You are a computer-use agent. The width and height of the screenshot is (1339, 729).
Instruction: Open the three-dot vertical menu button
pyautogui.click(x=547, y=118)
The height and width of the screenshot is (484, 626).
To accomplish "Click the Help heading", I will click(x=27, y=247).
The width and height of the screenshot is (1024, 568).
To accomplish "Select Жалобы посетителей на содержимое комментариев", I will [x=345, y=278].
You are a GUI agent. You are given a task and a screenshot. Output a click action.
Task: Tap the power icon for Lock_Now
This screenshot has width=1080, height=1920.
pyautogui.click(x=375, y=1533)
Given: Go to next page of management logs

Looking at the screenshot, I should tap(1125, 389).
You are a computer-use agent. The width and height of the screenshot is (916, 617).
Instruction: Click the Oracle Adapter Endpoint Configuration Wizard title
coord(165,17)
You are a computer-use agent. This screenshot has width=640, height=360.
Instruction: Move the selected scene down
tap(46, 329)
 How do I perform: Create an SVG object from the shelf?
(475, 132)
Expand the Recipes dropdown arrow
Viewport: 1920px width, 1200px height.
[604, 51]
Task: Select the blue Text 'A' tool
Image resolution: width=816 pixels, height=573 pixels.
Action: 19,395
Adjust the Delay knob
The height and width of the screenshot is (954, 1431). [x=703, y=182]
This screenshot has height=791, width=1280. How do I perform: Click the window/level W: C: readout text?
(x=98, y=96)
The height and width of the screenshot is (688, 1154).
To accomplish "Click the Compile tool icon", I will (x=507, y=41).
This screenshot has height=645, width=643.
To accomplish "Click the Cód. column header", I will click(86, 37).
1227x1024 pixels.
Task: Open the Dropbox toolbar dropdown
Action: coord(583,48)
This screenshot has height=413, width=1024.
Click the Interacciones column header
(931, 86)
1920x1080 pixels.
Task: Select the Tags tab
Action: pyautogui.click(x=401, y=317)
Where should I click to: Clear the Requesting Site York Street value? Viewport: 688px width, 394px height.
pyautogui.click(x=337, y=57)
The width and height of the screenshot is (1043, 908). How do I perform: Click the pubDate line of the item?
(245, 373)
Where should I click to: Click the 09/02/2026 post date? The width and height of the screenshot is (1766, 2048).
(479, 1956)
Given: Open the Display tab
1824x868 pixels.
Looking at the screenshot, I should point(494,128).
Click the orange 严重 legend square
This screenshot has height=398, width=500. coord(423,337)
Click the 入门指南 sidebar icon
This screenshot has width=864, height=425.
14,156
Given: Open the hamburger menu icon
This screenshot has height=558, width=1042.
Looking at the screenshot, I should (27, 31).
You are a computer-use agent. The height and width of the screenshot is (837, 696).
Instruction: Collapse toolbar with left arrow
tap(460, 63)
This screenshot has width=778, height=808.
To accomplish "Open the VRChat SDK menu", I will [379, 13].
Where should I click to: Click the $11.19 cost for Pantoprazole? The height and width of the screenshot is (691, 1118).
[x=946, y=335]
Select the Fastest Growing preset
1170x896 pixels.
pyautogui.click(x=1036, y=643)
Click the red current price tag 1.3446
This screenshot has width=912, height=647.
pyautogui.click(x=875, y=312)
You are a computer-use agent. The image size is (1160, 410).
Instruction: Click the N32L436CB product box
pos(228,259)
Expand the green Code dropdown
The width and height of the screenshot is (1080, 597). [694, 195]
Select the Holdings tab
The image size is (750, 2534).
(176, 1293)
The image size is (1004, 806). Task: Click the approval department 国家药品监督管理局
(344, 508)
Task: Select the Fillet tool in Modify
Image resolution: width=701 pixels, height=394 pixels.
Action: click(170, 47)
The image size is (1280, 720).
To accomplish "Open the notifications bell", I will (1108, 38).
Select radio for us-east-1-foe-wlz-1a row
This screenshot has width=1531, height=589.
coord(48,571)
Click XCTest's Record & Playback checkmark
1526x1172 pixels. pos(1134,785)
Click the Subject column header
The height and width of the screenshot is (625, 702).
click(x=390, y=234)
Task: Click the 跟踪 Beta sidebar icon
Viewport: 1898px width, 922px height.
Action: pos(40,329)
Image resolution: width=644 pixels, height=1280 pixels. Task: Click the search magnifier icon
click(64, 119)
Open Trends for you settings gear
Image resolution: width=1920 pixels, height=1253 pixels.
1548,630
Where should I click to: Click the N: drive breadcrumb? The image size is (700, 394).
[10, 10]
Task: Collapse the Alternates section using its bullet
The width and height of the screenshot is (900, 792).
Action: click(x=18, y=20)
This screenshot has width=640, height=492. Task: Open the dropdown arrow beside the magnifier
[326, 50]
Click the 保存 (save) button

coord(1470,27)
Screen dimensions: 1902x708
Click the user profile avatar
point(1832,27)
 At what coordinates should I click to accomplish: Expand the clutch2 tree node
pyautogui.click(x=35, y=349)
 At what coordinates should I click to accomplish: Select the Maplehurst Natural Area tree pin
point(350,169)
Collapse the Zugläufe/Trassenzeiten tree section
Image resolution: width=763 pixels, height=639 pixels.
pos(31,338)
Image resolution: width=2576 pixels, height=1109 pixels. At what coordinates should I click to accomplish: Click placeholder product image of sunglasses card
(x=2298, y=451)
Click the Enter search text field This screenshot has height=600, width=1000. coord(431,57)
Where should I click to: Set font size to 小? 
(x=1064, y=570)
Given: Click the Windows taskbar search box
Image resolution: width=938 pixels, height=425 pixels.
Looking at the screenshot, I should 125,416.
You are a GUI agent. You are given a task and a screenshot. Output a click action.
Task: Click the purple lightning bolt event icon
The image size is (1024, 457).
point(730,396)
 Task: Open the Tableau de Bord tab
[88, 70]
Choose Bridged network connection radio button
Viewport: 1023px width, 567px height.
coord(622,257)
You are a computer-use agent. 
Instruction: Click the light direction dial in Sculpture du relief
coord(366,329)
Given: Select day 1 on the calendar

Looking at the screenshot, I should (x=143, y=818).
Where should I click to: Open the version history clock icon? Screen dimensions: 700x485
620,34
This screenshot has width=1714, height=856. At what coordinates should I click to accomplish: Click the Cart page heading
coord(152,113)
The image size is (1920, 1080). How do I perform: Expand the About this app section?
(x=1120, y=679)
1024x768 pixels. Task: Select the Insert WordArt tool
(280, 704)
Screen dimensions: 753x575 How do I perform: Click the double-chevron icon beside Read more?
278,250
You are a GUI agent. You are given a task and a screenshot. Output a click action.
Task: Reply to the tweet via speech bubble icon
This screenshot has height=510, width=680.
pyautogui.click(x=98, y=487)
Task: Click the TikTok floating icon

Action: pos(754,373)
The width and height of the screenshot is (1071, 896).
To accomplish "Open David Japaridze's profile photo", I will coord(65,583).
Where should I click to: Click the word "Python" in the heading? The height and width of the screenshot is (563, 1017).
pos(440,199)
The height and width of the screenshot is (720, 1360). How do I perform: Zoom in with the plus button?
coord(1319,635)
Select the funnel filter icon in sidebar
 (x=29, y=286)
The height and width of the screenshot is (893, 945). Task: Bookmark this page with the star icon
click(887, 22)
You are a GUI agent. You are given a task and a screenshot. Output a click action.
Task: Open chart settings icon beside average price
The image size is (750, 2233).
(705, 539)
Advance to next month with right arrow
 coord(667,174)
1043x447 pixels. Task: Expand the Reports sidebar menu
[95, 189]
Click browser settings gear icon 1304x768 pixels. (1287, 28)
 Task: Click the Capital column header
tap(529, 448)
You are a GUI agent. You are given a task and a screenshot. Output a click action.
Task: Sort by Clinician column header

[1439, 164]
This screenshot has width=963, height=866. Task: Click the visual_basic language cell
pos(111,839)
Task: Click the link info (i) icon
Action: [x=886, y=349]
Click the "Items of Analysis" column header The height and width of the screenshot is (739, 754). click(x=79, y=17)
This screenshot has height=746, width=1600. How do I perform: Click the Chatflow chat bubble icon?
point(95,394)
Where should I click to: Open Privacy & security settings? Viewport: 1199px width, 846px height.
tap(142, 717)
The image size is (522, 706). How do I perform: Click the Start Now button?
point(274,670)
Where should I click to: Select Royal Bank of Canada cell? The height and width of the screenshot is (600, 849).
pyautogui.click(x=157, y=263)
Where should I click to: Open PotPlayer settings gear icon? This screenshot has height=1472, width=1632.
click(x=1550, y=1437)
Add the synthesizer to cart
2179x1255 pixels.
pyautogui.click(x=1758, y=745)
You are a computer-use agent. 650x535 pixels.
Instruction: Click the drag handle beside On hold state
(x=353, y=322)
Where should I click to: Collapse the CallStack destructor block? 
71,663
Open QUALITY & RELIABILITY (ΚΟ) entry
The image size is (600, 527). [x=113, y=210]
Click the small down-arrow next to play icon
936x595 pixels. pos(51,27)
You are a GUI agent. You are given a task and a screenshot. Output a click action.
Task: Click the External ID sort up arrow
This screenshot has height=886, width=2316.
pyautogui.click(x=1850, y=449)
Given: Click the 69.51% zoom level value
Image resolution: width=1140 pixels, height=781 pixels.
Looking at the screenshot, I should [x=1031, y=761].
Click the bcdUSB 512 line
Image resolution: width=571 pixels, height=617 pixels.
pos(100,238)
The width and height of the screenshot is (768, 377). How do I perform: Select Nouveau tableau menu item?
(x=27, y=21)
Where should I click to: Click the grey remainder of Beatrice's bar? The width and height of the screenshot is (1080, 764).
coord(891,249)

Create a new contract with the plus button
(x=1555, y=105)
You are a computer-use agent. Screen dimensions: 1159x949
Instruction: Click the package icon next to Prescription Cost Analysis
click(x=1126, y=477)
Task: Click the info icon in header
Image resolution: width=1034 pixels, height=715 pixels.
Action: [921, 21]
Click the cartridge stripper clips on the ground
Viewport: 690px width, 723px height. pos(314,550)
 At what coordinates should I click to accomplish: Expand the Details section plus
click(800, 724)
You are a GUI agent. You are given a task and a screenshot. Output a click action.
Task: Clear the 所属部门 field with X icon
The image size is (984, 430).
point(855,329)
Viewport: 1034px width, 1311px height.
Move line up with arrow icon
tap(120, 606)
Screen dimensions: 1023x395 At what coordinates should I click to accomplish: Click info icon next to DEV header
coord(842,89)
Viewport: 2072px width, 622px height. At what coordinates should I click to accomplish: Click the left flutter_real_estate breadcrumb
_ _ _
## Work request
Where in the records does the word "price" appear? Copy each line that holds it.

## Exercise solution
Click the red current price tag 1.3446
Task: Open chart settings icon beside average price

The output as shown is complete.